Ventesima tappa: impresa compiuta, Nibali vince il Giro d’Italia!

Al termine di un’ascesa epica, Vincenzo Nibali si aggiudica il Giro d’Italia. Si completa così l’incredibile rimonta del corridore siciliano,che 48 ore fa era quarto con quasi 5 minuti di ritardo dalla vetta. Tappa a Taraamae.

Gli hanno dato del finito, del bollito. Massacrato dalla stampa e dai tifosi per un Giro d’Italia in cui Nibali, partendo da grande favorito, si ritrovava a quasi 5 minuti dalla maglia rosa a due tappe alpine dal termine.
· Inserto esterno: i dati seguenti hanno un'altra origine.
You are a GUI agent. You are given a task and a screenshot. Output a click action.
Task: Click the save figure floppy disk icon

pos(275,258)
E invece, Vincenzo Nibali, con un’impresa leggendaria, si prende il Giro d’Italia 2016.

Mikel Nieve fugge sin dal km 1. Si forma un gruppetto alle sue spalle che guadagna 7 minuti sul gruppo maglia rosa.

Atapuma e Foliforov provano a recuperare su Nieve con il vantaggio sul gruppo che si dilata a 10 minuti.
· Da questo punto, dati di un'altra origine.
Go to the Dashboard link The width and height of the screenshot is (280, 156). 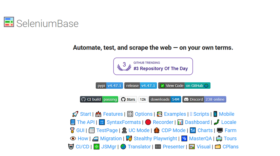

Lo spagnolo viene ripreso dagli inseguitori a 49 km dal traguardo. Il corridore della SKY, tuttavia, si aggiudica la maglia azzurra assegnata al miglior scalatore del giro. A -29 km Dombrowski tenta l’allungo con Atapuma che tiene la ruota dello statunitense mentre Visconti sale regolare per rimanere attaccato. Dopo alcuni km  rientrano Taraamae e Kangert, rimane staccato Mikel Nieve. Intanto nel gruppo maglia rosa l’Astana alza il ritmo con Fuglsang per fare selezione. La maglia rosa rimane isolata dal resto dei compagni di squadra.
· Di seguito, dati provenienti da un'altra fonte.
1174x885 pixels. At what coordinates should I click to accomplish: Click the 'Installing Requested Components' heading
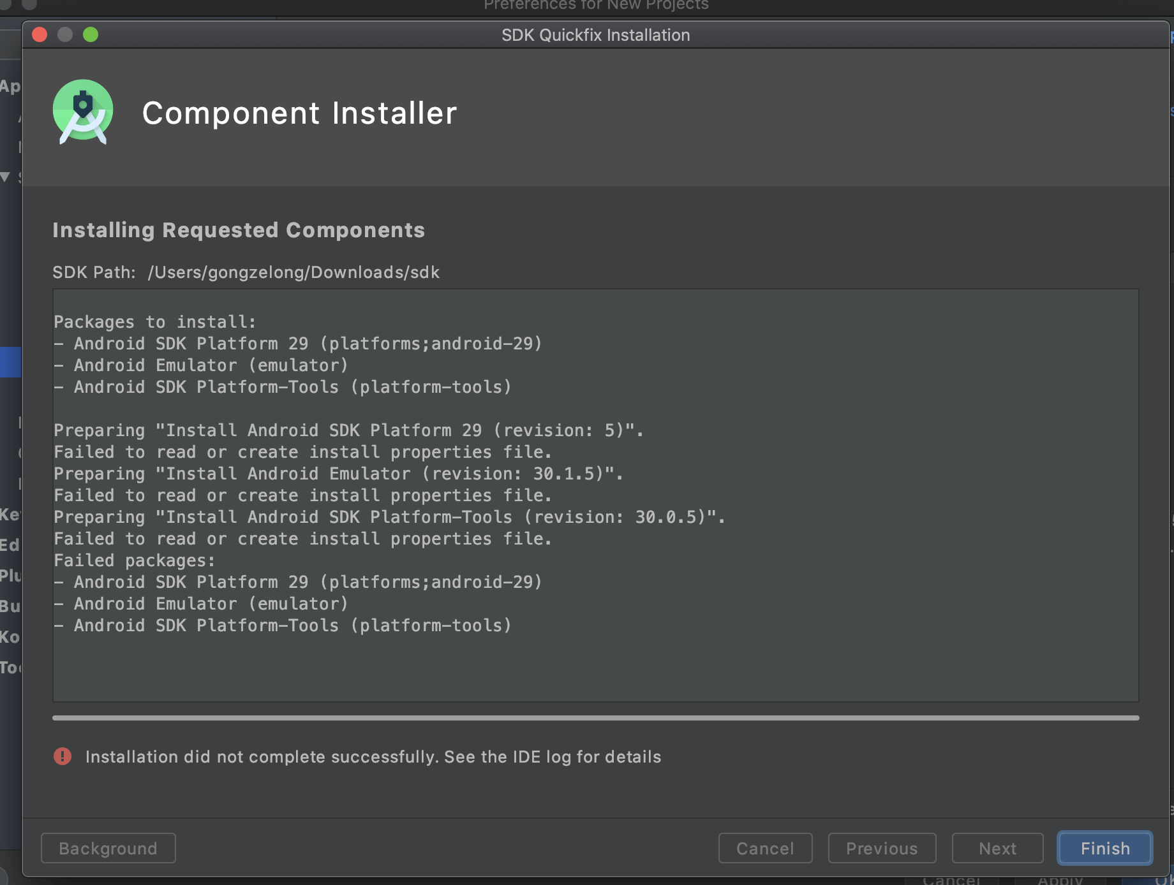(239, 230)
Il primo strappo arriva da Nibali grazie all’aiuto di Scarponi, con Cháves, Krujswijk e Valverde che resistono, mentre Majka e Jungels accusano ma riescono poi a rientrare.

Davanti perde contatto Kangert a 14 km dall’arrivo. Il corridore Astana viene fermato per ordini di scuderia come accaduto ieri con Scarponi. Taraamae tenta invece l’allungo.

A 3,5 km dal GPM della Lombarda il secondo attacco di Nibali con Cháves e Valverde che resistono mentre va in difficoltà Krujswijk. Un terzo strappo manda in difficoltà anche i due inseguitori con Valverde che cerca di ricucire e Cháves a ruota dello spagnolo. Nibali guadagna una decina di secondi e ritrova per strada il compagno Kangert.  Nel frattempo Rigoberto Uran sopraggiunge per dare una mano al connazionale Cháves.

Kangert finisce il suo compito mentre Cháves crolla non riuscendo a tenere il ritmo di Uran e Valverde. Lo squalo arriva al GPM con 56 secondi di vantaggio su Cháves, nel frattempo raggiunto anche da Krujswijk, Majka e Jungels.

Nel tratto in discesa Valverde cerca di rifarsi sotto mentre davanti Taraamae va a vincere la tappa.

Nibali arriva all’inizio dell’ultima salita con 1 minuto e 4 secondi sul colombiano, mentre Valverde ritrova Visconti e recupera terreno sul siciliano.

Nibali arriva all’ultimo km con 1 minuto e 15 secondi. Al traguardo il vantaggio è di quasi due minuti. Vincenzo Nibali è la maglia rosa definitiva del Giro, una vittoria insperata fino a 48 ore fa. Cháves ottiene comunque una importante seconda posizione, terzo posto per Valverde, mentre Krujswijk ancora reduce dalle cadute di ieri crolla e finisce quarto.